### What the task asks
Copy the records starting at the line containing "Where should I click to: Click the trash" and ending at the line containing "(x=987, y=528)", switching "Actual Quantity" to "Expected Quantity" and leaving everything else as it is. Give only those lines.
--- --- ---
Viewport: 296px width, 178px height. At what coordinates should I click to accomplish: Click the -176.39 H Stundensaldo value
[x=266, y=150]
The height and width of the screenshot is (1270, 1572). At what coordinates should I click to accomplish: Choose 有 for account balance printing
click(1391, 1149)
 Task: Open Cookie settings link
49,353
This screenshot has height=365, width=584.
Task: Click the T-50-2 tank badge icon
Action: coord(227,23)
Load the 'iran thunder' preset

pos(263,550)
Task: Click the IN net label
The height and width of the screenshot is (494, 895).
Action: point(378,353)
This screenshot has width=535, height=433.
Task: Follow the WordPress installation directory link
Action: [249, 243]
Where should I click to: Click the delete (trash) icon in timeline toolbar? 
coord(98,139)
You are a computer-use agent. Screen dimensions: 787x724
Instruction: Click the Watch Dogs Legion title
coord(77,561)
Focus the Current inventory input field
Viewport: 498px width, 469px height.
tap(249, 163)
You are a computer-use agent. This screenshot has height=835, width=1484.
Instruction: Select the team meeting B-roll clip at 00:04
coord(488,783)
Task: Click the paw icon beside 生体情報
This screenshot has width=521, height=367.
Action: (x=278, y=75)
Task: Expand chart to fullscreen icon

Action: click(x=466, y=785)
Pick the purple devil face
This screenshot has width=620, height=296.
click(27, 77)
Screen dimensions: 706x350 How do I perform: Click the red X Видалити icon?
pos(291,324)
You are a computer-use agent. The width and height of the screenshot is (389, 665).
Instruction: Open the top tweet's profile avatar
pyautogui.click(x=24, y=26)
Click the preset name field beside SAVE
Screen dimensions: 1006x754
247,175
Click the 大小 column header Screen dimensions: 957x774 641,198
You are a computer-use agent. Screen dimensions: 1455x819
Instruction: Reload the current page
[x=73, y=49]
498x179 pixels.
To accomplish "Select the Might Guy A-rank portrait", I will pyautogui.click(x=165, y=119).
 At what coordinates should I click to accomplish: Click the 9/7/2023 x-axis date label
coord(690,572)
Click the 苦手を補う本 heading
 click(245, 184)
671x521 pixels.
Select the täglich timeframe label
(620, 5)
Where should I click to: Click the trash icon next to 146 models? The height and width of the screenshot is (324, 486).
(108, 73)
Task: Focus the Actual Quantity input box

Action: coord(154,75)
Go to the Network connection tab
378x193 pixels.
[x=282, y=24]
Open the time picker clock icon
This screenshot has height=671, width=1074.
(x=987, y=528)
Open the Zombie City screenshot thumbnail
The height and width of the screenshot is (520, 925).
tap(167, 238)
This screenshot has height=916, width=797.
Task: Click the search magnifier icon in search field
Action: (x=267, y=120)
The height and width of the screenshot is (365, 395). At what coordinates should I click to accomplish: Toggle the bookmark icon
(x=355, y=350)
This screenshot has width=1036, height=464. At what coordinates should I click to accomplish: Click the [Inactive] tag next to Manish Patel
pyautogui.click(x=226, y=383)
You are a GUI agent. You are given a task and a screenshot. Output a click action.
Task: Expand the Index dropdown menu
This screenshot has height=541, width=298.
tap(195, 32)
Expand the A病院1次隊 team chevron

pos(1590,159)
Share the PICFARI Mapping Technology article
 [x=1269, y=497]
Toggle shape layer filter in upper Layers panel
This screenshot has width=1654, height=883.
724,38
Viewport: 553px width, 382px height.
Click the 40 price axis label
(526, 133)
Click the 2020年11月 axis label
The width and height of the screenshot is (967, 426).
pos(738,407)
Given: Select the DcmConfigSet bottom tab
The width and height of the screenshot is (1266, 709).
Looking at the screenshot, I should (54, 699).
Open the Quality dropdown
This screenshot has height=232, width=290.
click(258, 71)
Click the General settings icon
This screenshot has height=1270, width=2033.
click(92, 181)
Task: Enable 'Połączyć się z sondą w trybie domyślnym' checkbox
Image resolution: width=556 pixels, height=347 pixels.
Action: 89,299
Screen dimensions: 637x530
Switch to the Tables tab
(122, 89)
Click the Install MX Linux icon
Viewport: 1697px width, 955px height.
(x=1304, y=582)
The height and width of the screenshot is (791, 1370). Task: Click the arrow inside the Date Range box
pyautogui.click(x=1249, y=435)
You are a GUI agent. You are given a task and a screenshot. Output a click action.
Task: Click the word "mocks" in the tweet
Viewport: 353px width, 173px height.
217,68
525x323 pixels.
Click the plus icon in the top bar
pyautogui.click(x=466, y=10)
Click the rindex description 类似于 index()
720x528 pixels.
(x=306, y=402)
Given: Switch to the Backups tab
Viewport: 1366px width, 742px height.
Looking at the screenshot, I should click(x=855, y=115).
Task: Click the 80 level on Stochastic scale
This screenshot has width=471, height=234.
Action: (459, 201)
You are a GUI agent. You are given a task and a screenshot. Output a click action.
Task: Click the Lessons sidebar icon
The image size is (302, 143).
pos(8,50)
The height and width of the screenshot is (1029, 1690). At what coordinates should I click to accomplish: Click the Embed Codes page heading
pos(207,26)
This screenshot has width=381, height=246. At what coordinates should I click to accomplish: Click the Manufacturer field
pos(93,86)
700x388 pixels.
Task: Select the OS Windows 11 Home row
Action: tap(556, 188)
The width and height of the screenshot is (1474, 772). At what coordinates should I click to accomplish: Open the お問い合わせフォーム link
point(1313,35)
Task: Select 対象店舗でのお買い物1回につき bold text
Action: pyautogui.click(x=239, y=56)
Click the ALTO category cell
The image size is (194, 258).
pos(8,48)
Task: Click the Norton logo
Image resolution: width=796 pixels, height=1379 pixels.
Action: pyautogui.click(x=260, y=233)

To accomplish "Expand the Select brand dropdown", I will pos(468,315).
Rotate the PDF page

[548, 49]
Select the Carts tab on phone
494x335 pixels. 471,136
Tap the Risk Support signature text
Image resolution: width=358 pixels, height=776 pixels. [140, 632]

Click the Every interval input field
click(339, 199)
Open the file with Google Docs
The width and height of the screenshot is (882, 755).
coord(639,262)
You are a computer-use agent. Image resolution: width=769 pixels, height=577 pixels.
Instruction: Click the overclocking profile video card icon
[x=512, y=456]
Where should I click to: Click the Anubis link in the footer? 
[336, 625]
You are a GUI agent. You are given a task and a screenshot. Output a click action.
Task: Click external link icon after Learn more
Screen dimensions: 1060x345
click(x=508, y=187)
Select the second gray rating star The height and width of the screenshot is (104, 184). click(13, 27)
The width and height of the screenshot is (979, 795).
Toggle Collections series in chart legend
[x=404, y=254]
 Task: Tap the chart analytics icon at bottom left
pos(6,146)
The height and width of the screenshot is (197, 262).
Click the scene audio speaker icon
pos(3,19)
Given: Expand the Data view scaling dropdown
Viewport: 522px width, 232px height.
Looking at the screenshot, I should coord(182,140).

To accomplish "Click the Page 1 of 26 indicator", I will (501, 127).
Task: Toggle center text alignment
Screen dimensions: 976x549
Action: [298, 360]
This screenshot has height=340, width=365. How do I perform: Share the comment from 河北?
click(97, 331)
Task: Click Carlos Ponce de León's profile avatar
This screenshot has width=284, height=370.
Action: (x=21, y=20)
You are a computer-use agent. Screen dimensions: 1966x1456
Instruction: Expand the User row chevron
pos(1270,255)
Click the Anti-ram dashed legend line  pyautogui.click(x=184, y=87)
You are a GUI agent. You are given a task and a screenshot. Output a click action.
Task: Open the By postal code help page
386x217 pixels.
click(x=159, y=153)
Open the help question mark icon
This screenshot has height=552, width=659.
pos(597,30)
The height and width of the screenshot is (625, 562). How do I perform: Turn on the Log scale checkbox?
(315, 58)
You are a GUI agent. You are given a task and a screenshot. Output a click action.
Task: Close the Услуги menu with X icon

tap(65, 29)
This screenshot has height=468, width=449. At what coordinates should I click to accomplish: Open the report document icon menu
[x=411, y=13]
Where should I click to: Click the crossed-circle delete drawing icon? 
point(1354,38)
--- --- ---
### Task output
Where should I click to: Click the trash icon next to 146 models? The height and width of the screenshot is (324, 486).
(108, 73)
Task: Focus the Expected Quantity input box

Action: coord(154,75)
Go to the Network connection tab
378x193 pixels.
[x=282, y=24]
Open the time picker clock icon
This screenshot has height=671, width=1074.
(x=987, y=528)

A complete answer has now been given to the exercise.